# Why is Gauss' Law for Electric Fields still applicable when $\vec{E}=kr^3\hat{r}$?

Isn't Gauss' Law for electric fields $=\frac{q_{enc}}{\epsilon_0}$derived based on the assumption that the $r^2$ (one from $d\vec{S}_{spherical}$ and the other from $\vec{E}$) cancel, otherwise the flux would depend on the radius of the sphere and we would need to know the relation between $k$ and $q_{enc}$?

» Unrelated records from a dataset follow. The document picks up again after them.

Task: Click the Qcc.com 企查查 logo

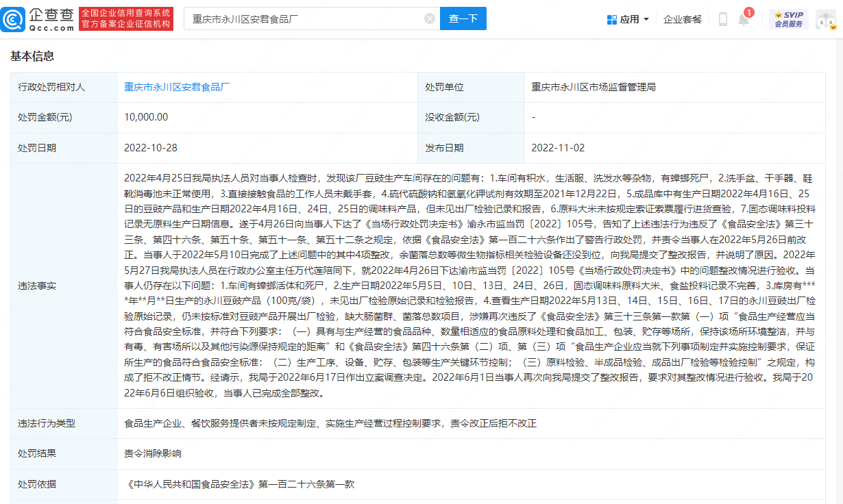Action: (38, 19)
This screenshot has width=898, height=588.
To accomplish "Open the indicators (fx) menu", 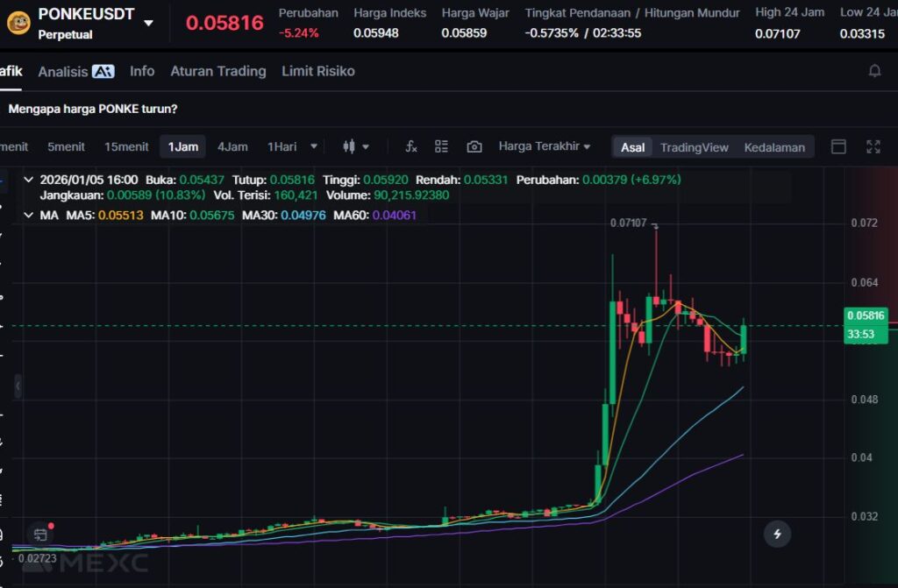I will 410,146.
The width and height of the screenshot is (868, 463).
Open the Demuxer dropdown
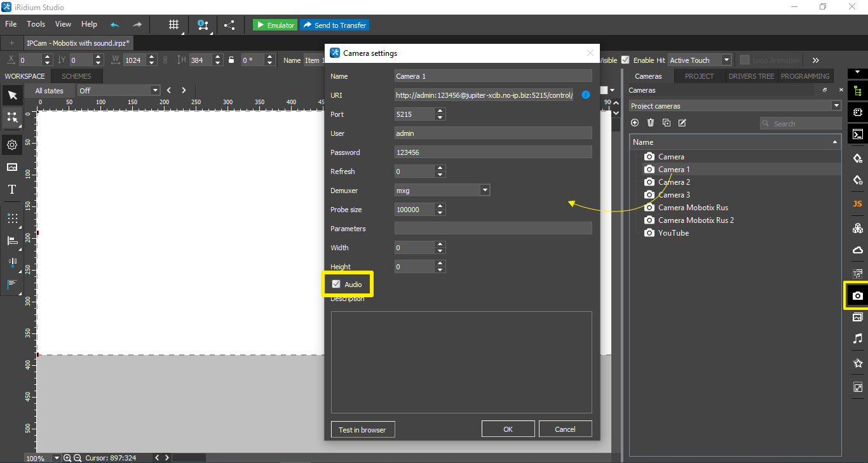click(x=485, y=190)
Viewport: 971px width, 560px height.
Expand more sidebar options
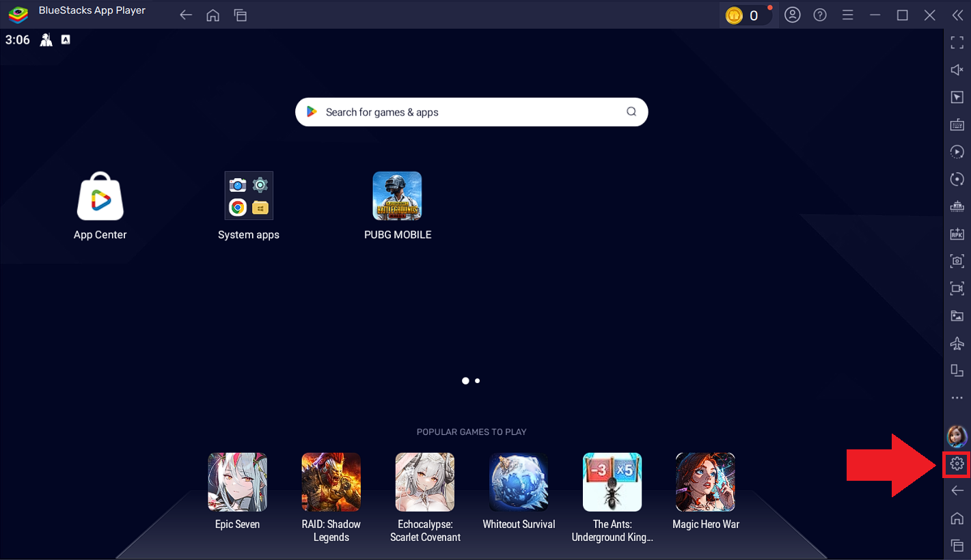pos(957,397)
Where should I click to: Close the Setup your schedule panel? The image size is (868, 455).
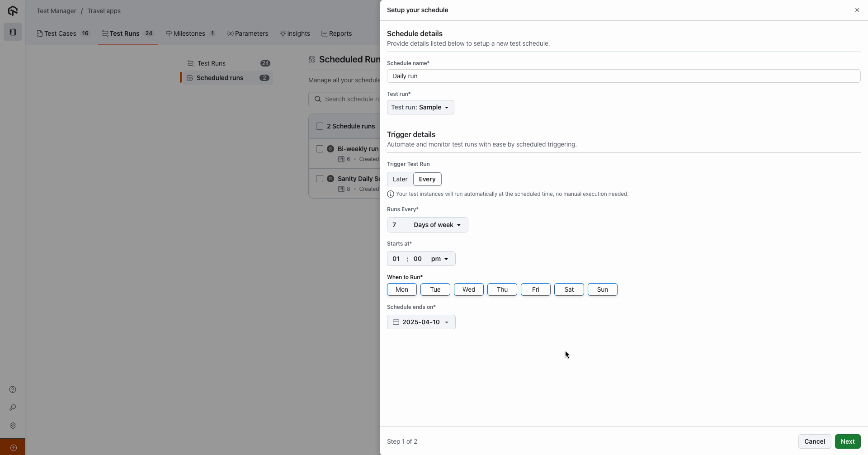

It is easiest to see that $\Phi_E = \oint \vec{E} \cdot d\vec{a} = \frac{q_{enc}}{\epsilon_0}$ for spherical volumes surrounding point charges, and that's generally how it's justified to students. But in fact, it holds for for *all* volumes and charge configurations (not just spherical volumes surrounding point charges). And if you buy that, you can then show that $\vec{\nabla} \cdot \vec{E} = \rho/\epsilon_0$; in other words, the two statements are equivalent. The way to show this (informally) is as follows:

Imagine a cuboid spanning the coordinates $[x, x+\Delta x]$, $[y, y+\Delta y]$, and $[z, z+\Delta z]$. We will assume that $\Delta x$, $\Delta y$, and $\Delta z$ are "small" in some appropriate sense. The net flux through the faces whose normals are in the $x$-direction is approximately $$ \Phi_{E,x} \approx [E_x(x+\Delta x, y, z) - E_x(x,y,z)]\Delta y \Delta z = \frac{E_x(x+\Delta x, y, z) - E_x(x,y,z)}{\Delta x} \Delta x \Delta y \Delta z \approx \frac{\partial E_x}{\partial x} \Delta V $$ where $\Delta V \equiv \Delta x \Delta y \Delta z$. Note that the fluxes have opposite signs because the face at $x$ has normal $-\hat{\imath}$ while the face at $x +\Delta x$ has normal $+\hat{\imath}$. Similarly, the net fluxes through the pairs of faces facing in the $y$ and $z$ directions are $$ \Phi_{E,y} \approx \frac{\partial E_y}{\partial y} \Delta V \qquad \Phi_{E,z} \approx \frac{\partial E_z}{\partial z} \Delta V $$ respectively. Thus, the total flux through these surfaces is approximately $$ \Phi_E = \left( \frac{\partial E_x}{\partial x} + \frac{\partial E_y}{\partial y} + \frac{\partial E_z}{\partial z} \right) \Delta V = (\vec{\nabla} \cdot \vec{E}) \Delta V. $$ And if Gauss's Law holds for this volume, which holds a charge $\Delta q$, then we have $$ (\vec{\nabla} \cdot \vec{E}) \Delta V \approx \Phi_E = \frac{\Delta q}{\epsilon_0} \quad \Rightarrow \quad \vec{\nabla} \cdot \vec{E} \approx \frac{1}{\epsilon_0} \frac{\Delta q}{\Delta V} \approx \frac{\rho}{\epsilon_0}. $$ All of the "approximately equals signs" above become exact equalities in the limit that $\Delta x, \Delta y, \Delta z \to 0$.